WHAT TO PRODUCE: Reproduce the records below line for line, leaving out the pictures.
— START OF AVAILABLE DATA —
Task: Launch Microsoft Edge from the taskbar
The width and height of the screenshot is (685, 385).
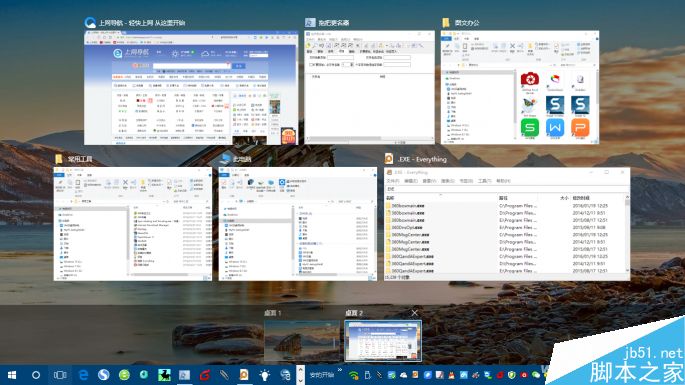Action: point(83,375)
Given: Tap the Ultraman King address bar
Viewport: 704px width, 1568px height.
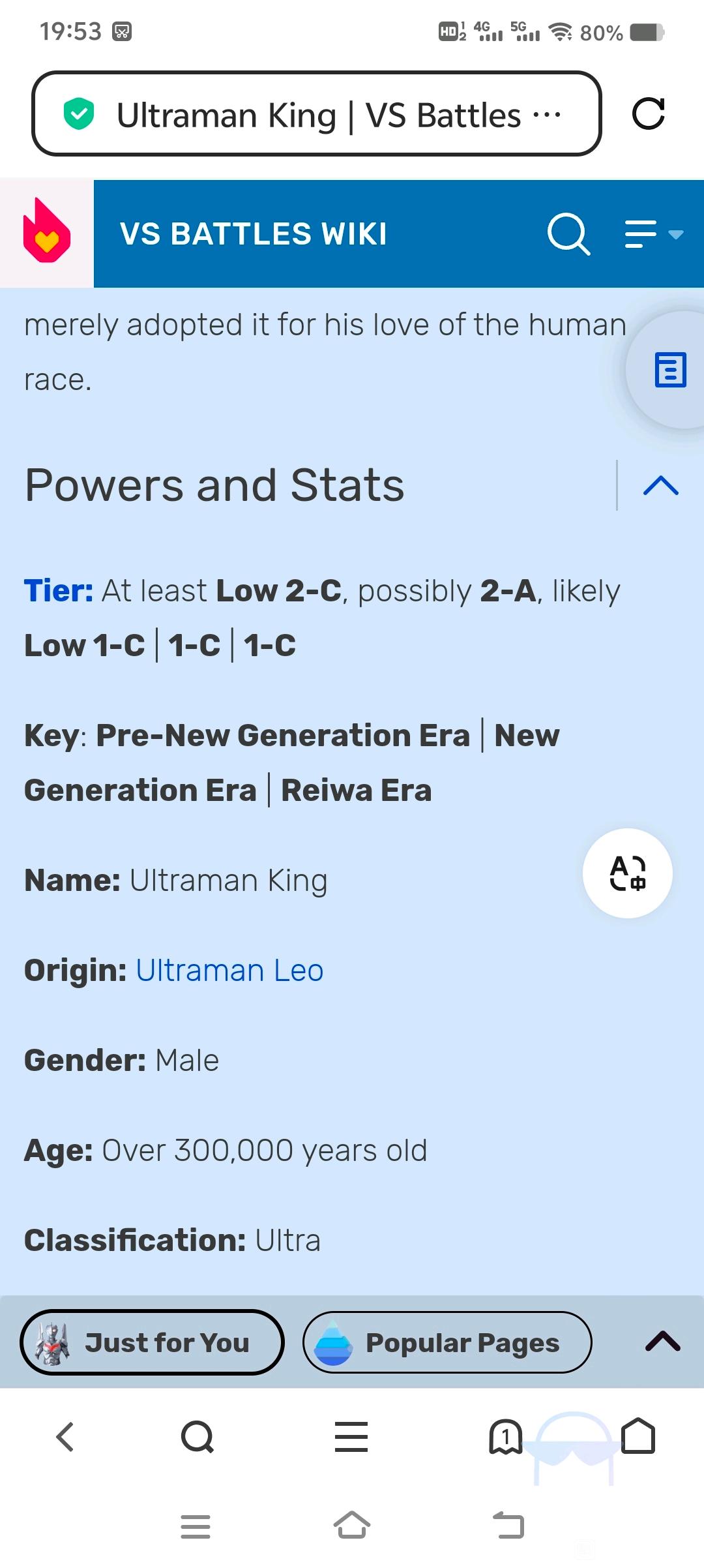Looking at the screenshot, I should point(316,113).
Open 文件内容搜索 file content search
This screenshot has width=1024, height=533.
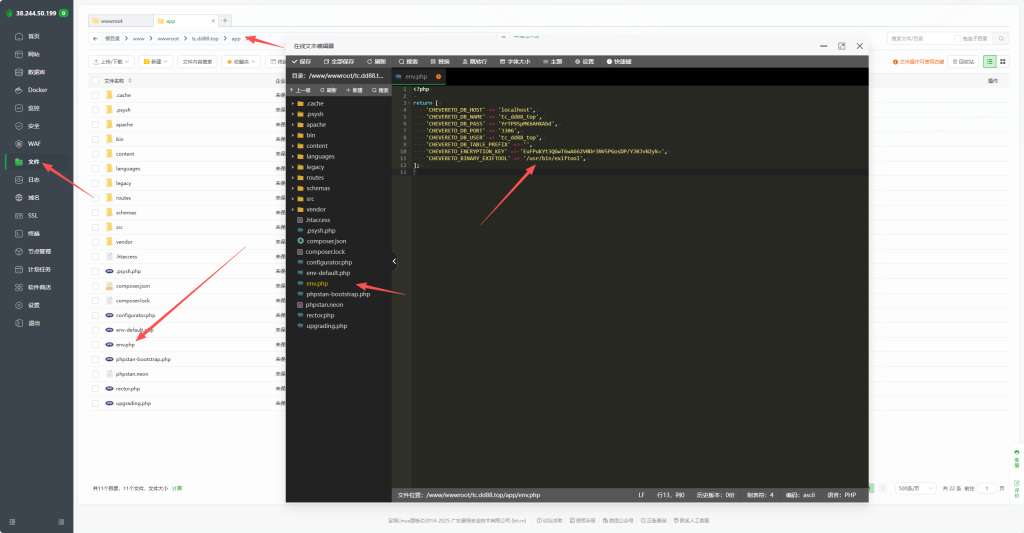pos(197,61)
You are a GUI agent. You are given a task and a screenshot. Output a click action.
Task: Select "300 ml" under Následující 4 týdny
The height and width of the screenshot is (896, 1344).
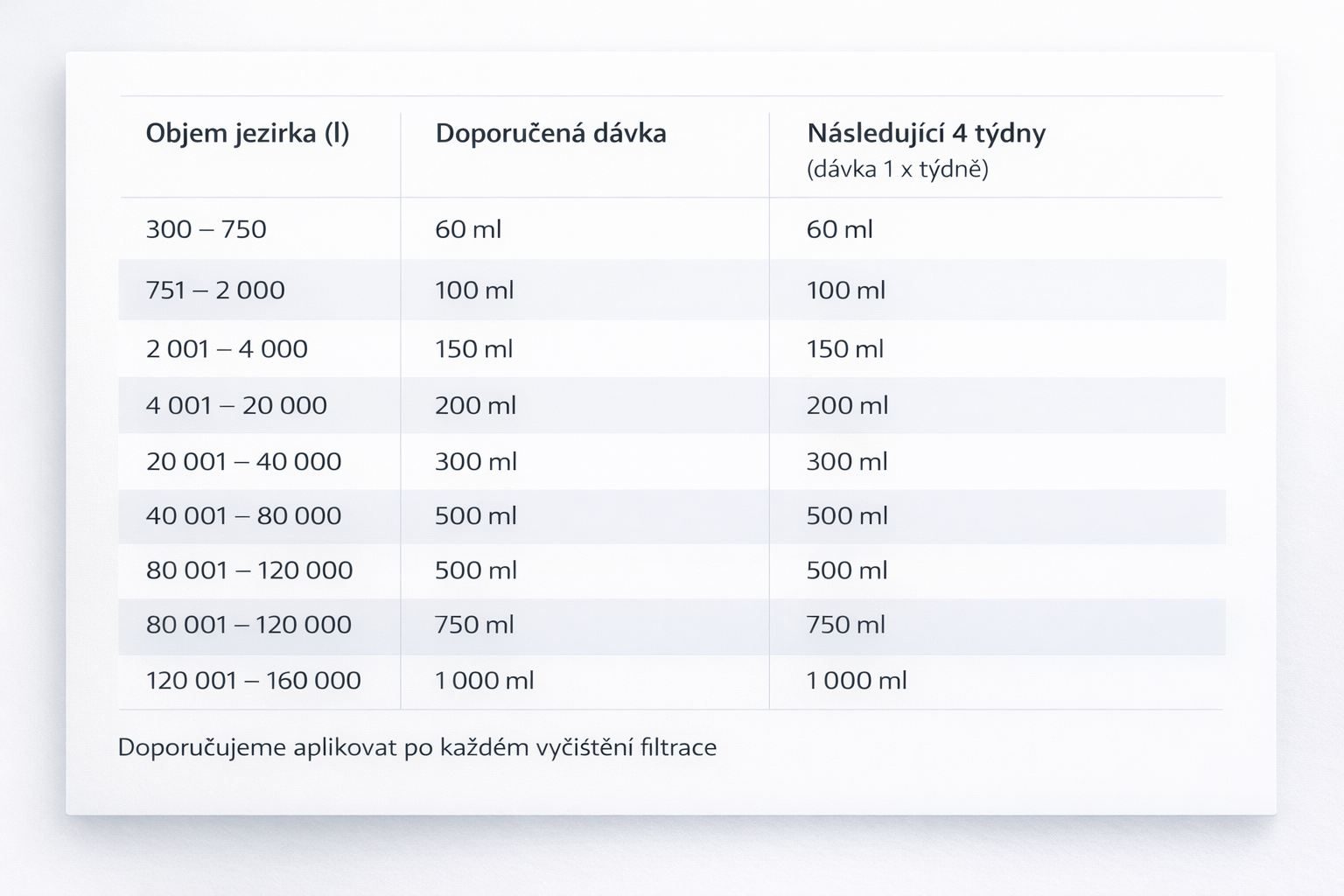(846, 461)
— END OF AVAILABLE DATA —
REPLY TO THE TASK:
Task: Launch Microsoft Edge from the taskbar
The width and height of the screenshot is (685, 385).
Action: point(83,375)
Given: Tap the Ultraman King address bar
Viewport: 704px width, 1568px height.
Looking at the screenshot, I should point(316,113).
Open 文件内容搜索 file content search
This screenshot has width=1024, height=533.
pos(197,61)
You are a GUI agent. You are given a task and a screenshot. Output a click action.
Task: Select "300 ml" under Následující 4 týdny
The height and width of the screenshot is (896, 1344).
(846, 461)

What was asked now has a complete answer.